The government, though, now wants Blackwater gone; removed; their contract ended. They will soon be forced out of Iraq, I assume. But that will end neither the Bush entanglement with mercenaries in Iraq nor the profitability of Blackwater. Some other company of soldiers of fortune will fill their shoes, with little or no change in how badly we are served by using unaccountable and uncontrollable troops like that. Blackwater itself will scoop up some other juicy contract for work somewhere else in the world: Afghanistan, Mississippi (yes, they were there during Katrina), Darfur -- wherever there's a buck to be made and a code of ethics to be ignored. Blackwater is the Bush doctrine: private gain squeezed from public coffers. Now it is up to us, the American people, to decide if we are going to tolerate what it represents. Abu Ghraib, Guantanamo and Blackwater are three very smelly pieces of inheritance to pass on to our children.

They don't deserve it. We must turn away the Visigoths.

This is a guest blog by Democratic NM State Senator Gerald Ortiz y Pino. Guest blogs provide readers with an opportunity to express their views on relevant issues and may or many not reflect our views. If you'd like to submit a piece for consideration as a guest blog, contact me by clicking on the Email Me link on the upper left-hand corner of the page.
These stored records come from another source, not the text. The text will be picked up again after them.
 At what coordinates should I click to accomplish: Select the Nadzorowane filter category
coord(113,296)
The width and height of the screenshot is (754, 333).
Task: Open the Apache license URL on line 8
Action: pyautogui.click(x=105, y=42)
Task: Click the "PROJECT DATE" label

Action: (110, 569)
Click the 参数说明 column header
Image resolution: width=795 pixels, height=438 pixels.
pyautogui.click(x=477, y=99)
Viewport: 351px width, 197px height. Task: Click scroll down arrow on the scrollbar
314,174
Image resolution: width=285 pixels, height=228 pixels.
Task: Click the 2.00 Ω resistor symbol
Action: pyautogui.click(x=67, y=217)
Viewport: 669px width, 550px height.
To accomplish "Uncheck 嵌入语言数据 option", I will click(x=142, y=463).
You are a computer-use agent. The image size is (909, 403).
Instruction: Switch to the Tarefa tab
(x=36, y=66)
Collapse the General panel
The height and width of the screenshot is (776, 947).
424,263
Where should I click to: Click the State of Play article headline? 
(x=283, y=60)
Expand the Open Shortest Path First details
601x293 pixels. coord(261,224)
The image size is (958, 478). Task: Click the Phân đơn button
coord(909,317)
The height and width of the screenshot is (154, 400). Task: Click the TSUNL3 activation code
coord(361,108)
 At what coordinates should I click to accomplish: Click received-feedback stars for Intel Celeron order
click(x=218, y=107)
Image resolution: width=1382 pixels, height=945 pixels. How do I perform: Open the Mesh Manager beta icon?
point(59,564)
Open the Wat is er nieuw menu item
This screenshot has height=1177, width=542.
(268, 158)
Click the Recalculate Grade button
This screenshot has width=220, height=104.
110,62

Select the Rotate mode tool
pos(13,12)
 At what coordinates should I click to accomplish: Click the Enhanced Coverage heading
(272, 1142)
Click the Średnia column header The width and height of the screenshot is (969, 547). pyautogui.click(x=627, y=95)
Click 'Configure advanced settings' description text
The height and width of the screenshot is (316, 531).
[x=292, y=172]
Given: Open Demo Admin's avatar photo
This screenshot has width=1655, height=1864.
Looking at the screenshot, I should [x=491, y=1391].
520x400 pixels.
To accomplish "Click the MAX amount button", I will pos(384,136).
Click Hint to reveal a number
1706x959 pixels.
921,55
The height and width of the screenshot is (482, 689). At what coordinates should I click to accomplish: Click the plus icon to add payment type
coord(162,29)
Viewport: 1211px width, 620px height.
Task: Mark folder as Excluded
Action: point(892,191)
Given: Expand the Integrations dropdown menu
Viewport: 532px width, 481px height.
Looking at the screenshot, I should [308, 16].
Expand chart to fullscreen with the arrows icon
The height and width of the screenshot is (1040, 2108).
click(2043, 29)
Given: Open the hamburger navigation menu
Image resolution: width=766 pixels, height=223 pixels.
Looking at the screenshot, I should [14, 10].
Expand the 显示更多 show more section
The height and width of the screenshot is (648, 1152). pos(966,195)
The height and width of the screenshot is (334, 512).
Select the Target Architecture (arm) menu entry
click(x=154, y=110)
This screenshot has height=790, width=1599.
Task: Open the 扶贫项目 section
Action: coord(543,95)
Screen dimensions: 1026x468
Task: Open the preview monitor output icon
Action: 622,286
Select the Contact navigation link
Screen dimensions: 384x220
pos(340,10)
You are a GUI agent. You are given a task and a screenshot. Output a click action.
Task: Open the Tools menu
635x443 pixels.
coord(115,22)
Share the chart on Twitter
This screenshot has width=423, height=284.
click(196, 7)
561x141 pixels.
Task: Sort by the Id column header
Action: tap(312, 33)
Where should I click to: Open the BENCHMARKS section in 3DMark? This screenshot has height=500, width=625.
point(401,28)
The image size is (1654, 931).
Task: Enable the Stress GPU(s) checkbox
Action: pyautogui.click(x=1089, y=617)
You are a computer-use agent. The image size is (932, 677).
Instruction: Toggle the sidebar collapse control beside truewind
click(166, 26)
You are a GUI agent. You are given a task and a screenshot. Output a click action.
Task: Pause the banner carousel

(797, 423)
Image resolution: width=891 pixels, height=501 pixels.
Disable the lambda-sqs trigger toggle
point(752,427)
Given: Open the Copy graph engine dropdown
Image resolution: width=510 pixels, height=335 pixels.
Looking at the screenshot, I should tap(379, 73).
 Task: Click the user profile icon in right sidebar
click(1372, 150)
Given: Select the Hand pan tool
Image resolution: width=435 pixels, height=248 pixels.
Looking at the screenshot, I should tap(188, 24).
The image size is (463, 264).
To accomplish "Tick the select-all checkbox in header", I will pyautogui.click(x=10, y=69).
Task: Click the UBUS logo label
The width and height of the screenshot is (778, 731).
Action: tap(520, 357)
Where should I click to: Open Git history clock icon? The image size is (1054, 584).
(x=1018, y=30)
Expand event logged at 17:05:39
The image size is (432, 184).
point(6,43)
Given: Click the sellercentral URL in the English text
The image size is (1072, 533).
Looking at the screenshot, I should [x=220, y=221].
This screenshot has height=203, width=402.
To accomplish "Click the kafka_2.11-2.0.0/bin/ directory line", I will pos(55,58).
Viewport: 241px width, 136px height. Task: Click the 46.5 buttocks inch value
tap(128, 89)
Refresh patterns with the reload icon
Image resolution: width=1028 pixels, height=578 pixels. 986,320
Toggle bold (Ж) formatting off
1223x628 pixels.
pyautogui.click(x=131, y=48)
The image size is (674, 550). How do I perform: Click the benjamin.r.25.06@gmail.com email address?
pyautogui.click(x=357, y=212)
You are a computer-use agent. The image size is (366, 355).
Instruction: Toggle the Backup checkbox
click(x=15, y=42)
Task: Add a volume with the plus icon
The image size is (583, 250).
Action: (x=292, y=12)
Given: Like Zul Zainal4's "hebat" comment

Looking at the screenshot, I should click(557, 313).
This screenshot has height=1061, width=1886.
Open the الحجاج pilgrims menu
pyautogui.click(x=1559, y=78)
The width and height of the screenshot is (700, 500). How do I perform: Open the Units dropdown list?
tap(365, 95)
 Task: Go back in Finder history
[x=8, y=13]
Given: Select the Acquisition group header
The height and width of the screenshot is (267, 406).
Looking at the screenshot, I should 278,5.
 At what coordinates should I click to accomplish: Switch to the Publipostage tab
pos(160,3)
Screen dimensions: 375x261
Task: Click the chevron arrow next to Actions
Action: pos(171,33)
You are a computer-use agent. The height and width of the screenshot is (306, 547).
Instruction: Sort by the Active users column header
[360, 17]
October 27, 2007 at 10:54 AM in Books, Corporatism, Crime, Guest Blogger, Iraq War, Military Affairs | Permalink

Comments

Once again, Mr. Ortiz y Pinoi has written a brilliant piece, right on target! If I weren't so afraid, the Bush-Cheney actions would be laughable, they are so inept.

Posted by: Diane | Oct 28, 2007 6:03:55 AM

Sen. Ortiz y Pino is one of our best. He "gets it" on all the issues and sees the real situation we find ourselves in. We need more writers and people in office like Jerry.